Scaling Your Dyno Formation

Last Updated: 03 April 2014

dyno scaling

Table of Contents

All apps on Heroku use a process model (via Procfile) that lets them scale up or down instantly from the command line or Dashboard. Each app has a set of running dynos, managed by the dyno manager, which are known as its dyno formation.

Scaling

Dynos are prorated to the second, so if you want to experiment with different configurations, you can do so and only be billed for actual seconds set. Remember, it’s your responsibility to set the correct number of dynos and workers for your app.
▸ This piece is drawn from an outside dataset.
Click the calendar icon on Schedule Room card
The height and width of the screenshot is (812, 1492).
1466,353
A web app typically has at least web and worker process types. You can set the concurrency level for either one by adjusting the number of dynos running each process type with the ps:scale command:

$ heroku ps:scale web=2
Scaling web processes... done, now running 2

Or both at once:

$ heroku ps:scale web=2 worker=1
Scaling web processes... done, now running 2
Scaling worker processes... done, now running 1

Scaling dynos quantities can be specified as an absolute number or an increment from the current number of dynos.

$ heroku ps:scale web+2
Scaling web processes... done, now running 4

If you want to stop running a particular process type entirely, simply scale it to 0:

$ heroku ps:scale worker=0
Scaling worker processes... done, now running 0

Dynos can also be scaled vertically, providing them with more memory and CPU share. See the documentation on dyno size for more information.

Dyno formation

The term dyno formation refers to the layout of your app’s dynos at a given time. The default formation for simple apps will be a single web dyno, whereas more demanding applications may consiste of web, worker, clock etc… process types. In the examples above, the formation was first changed to two web dynos, then two web dynos and a worker.
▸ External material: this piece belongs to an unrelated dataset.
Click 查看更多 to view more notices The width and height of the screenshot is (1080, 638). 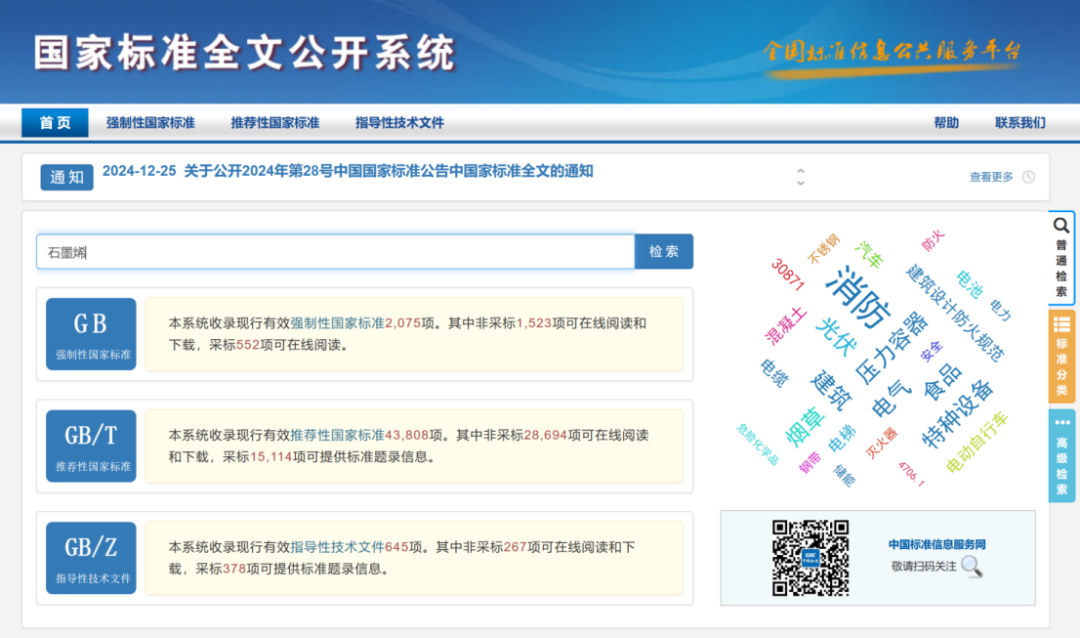click(990, 177)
The scale command affects only process types named in the command. For example, if the app already has a dyno formation of two web dynos, and you run heroku ps:scale worker=2, you will now have a total of four dynos (two web, two worker).

Listing dynos

The current dyno formation can always been seen via the heroku ps command:

$ heroku ps
=== web: `bundle exec unicorn -p $PORT -c ./config/unicorn.rb`
web.1: up for 8h
web.2: up for 3m

=== worker: `bundle exec stalk worker.rb`
worker.1: up for 1m

The unix watch utility can be very handy in combination with the ps command. Run watch heroku ps in one terminal while you add or remove dynos, deploy, or restart your app.

Introspection

Any changes to the dyno formation are logged:

$ heroku logs | grep Scale
2011-05-30T22:19:43+00:00 heroku[api]: Scale to web=2, worker=1 by adam@example.com

Note that the logged message includes the full dyno formation, not just dynos mentioned in the scale command.

Understanding concurrency

Singleton process types, such as clock/scheduler process type or a process type to consume the Twitter streaming API, should never be scaled beyond a single dyno. They can’t benefit from additional concurrency and in fact they will create duplicate records or events in your system as each tries to do the same work at the same time.
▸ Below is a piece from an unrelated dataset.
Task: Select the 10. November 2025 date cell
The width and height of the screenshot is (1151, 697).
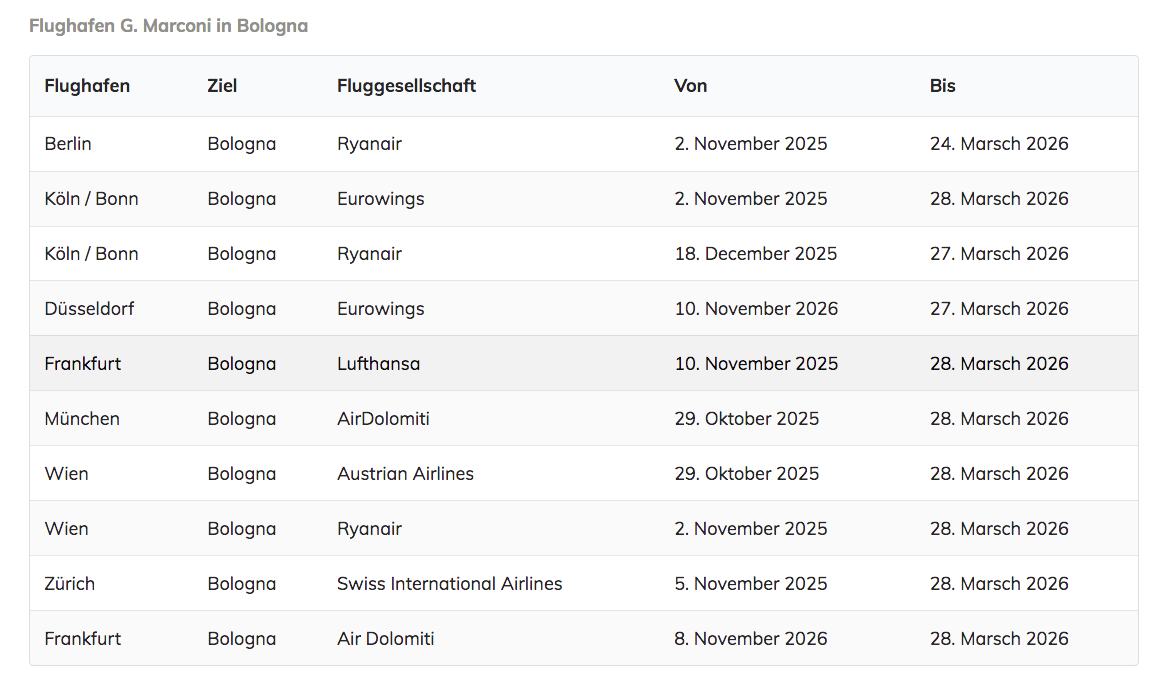Action: (x=755, y=364)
Scaling up a given process type gives you more concurrency for the type of work handled by that process type. For example, adding more web dynos allows you to handle more concurrent HTTP requests, and therefore higher volumes of traffic. Adding more worker dynos will let you process more jobs in parallel, and therefore higher volumes of jobs.

There are circumstances where creating more dynos to run your web, worker, or other process types won’t help. One of these is bottlenecks on backing services, most commonly the database. If your database is a bottleneck, adding more dynos may actually make the problem worse. Instead, optimize your database queries, upgrade to a larger database, use caching to reduce load on the database, or switch to a sharded or read-slave database configuration.

Another circumstance where increased concurrency won’t help is long requests or jobs. For example, a slow HTTP request such as a report with a database query that takes 30 seconds, or a job to email out your newsletter to 20k subscribers. Concurrency gives you horizontal scale, which means it applies to work that can be subdivided - not large, monolithic work blocks.

The solution to the slow report might be to move the report calculation into the background and cache the results in memcache for later display. For the long job, the answer is to subdivide the work - create a single job which fans out by putting 20k jobs (one for each newsletter to be sent) onto the queue. A single worker can consume all these jobs in sequence, or you can scale up to multiple workers to consume these jobs more quickly. The more workers you add, the more quickly the entire batch will finish.

The Request Timeout article has more information on the effects of concurrency on request queueing efficiency.